— Text to read —
Journal
A Dao of Web Design (on A List Apart)
John Allsopp’s classic article in which he looks at the medium of web design through the prism of the Tao Te Ching, and encourages us to embrace the web’s inherent flexibility and fluidity.
It’s time to throw out the rituals of the printed page, and to engage the medium of the web and its own nature.
It’s choc-full of quotable lines, but here are a few of my favourites:
We must “accept the ebb and flow of things.”
Everything I’ve said so far could be summarized as: make pages which are adaptable.
…and…
The web’s greatest strength, I believe, is often seen as a limitation, as a defect. It is the nature of the web to be flexible, and it should be our role as designers and developers to embrace this flexibility, and produce pages which, by being flexible, are accessible to all. The journey begins by letting go of control, and becoming flexible.

— Exercise 1 —
List each line the journal entry quotes as one of its favorites from the article.
— Exercise 2 —
Do these statements agree with the journal entry? For each, answer yes or no and quote the words that decide it.
(a) The article appeared on A List Apart.
(b) The article examines web design through the prism of the I Ching.
(c) The final quoted passage calls flexibility the web's greatest weakness.
— Exercise 3 —
Translate this sentence from the journal entry into Spanish: "It’s time to throw out the rituals of the printed page, and to engage the medium of the web and its own nature."
The data that comes next is separate material, unrelated to the journal entry.

— Given information —
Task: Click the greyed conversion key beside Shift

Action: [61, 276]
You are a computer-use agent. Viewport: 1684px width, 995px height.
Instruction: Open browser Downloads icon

— Solution 1 —
- We must “accept the ebb and flow of things.”
- Everything I’ve said so far could be summarized as: make pages which are adaptable.
- The web’s greatest strength, I believe, is often seen as a limitation, as a defect. It is the nature of the web to be flexible, and it should be our role as designers and developers to embrace this flexibility, and produce pages which, by being flexible, are accessible to all. The journey begins by letting go of control, and becoming flexible.

— Solution 2 —
(a) Yes: "A Dao of Web Design (on A List Apart)"
(b) No: "through the prism of the Tao Te Ching"
(c) No: "The web’s greatest strength, I believe, is often seen as a limitation, as a defect. It is the nature of the web to be flexible"

— Solution 3 —
Es hora de desechar los rituales de la página impresa y de abordar el medio de la web y su propia naturaleza.